There are special SI modifiers for the scale of data – 1024 happens
to be 210 and data-wranglers love powers of two (with good reason),
so use 1024 in place of 1000 as standard quantifier. Thus 1024 bytes used to
be colloquially referred to as a kilobyte; it's now properly called a
kibibyte; likewise, 1024 kibibytes is one mibibyte (previously megabyte) and
1024 mibibytes make a gibibyte (previously megabyte); I'm not aware of
official parallel quantifiers beyond that, but we can guess they'll be tibi
(1024 gibi) for tera, pibi (1024 tibi) for peta and so on, once someone gets
round to introducing them. The old colloquial and new official nomenclatures
co-exist and are mixed rather haphazardly – indeed, even before the new
terms were devised, it was not uncommon to encounter floppy disks that
held 1.4 megabytes
, by which they meant (using a factor of 1000)
1400 kilobytes
, but the kilobytes were actually meant 1024
bytes. Confusion thus persists. Fortunately, I'm only interested in the
general scale of values, so a few factors of 1.024 aren't going to matter too
much for this page's purposes. I'll use standard SI nomenclature
(i.e. factors of the third power of ten, rather than the tenth power of two),
for consistency with the rest of my scale-of-value pages.
One further complication is between the bit, the byte and the
word. Formally, the byte is whatever bundle of bits is the smallest that the
computer system under discussion knows how to handle as a whole; but, in
practice, all computers have now standardized on the 8-bit byte, a.k.a. the
octet, used by the internet as its standard unit of transfer. The word
is the standard sized chunk of data that a computer operates on in a
single clock cycle
of its processor; as technology progresses, systems
that deal with bigger words become prevalent. The number of bits in a word is
commonly used to characterize the type of a computer; when we speak
of 16-bit
computers (whose use was phased out during the 1990s), we're
referring to the size of the word on such systems; they had two-byte
words. Those were replaced by the 32-bit generation, with four-byte words,
and these in turn are now (around 2010) being replaced by 64-bit systems, with
eight-byte words.
In principle the bit (properly abbreviated as a lower-case b) is the more primitive datum; in practice, the octet (always called byte) is the usual unit in use. I shall thus aim for consistency by using the byte (properly abbreviated as an upper-case B, but lower-case b is sometimes used in the wild) in preference to the bit. Consequently, my standard unit of data-rate is the byte/second, B/s, equal to eight bits/second, 8 b/s.

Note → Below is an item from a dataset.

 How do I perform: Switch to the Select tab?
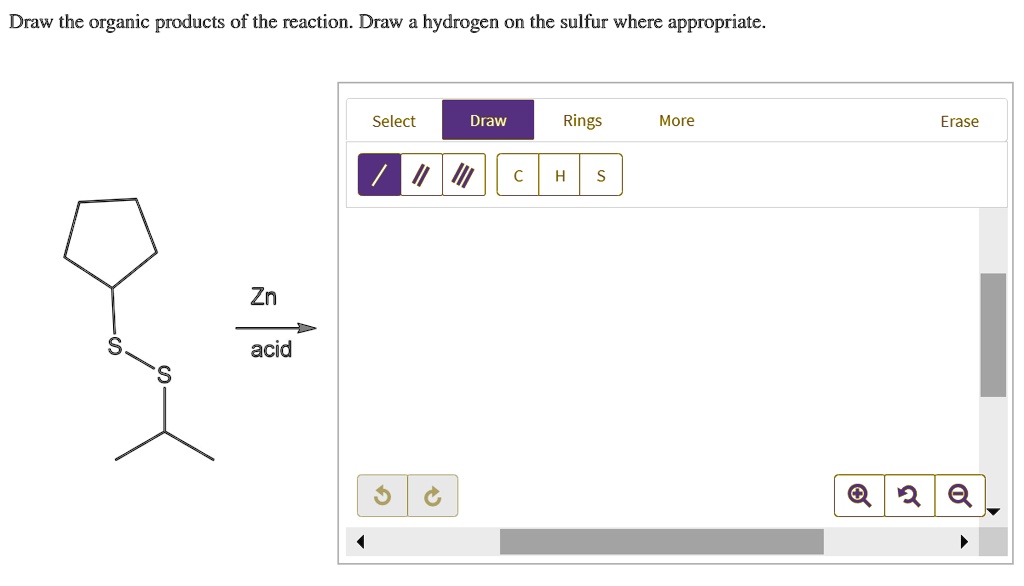coord(393,120)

One could argue that b/s is the same thing as
Hz (the unit
of frequency); but the two have distinct use in
practice. Indeed, when modern computers list their processor speeds (in GHz),
I'm fairly sure the units of data moved around that many times per second are
actually words
– at each clock cycle
, each CPU processes
one word (or, more likely, a few words), handling all the bits involved at the
same time. Thus the 64-bit four-core 2.6 GHz processor of the computer on
which I'm typing this (in October 2011) performs operations 2.6 milliards of
times per second; each core processes (conceptually) one word each time, so
the whole system processes (some small multiple of) four words of eight bytes,
for a total of 32 bytes = 256 bits. The data-rate is thus (were my computer
fully loaded, so wasting none of its capacity) 32×2.6 GB/s or about 640
Gb/s, where the processor speed is (despite having four cores) still just 2.6
GHz. Since no physical thing is actually doing what it does at 640 GHz
– rather, 256 things are doing what they do in parallel at 2.6 GHz
– I thus decline to conflate b/s with Hz.
This is the standard unit of data-rate. I type several characters per second on my key-board, thus transmitting data to my computer at a rate of a few bytes per second. I likewise read only a few words of text per second, thereby consuming data at a dozen or two bytes per second.
The Large Hadron Collider's ATLAS data-collection apparatus outputs about a million gigabytes of data per second; that's roughly 1 PB/s.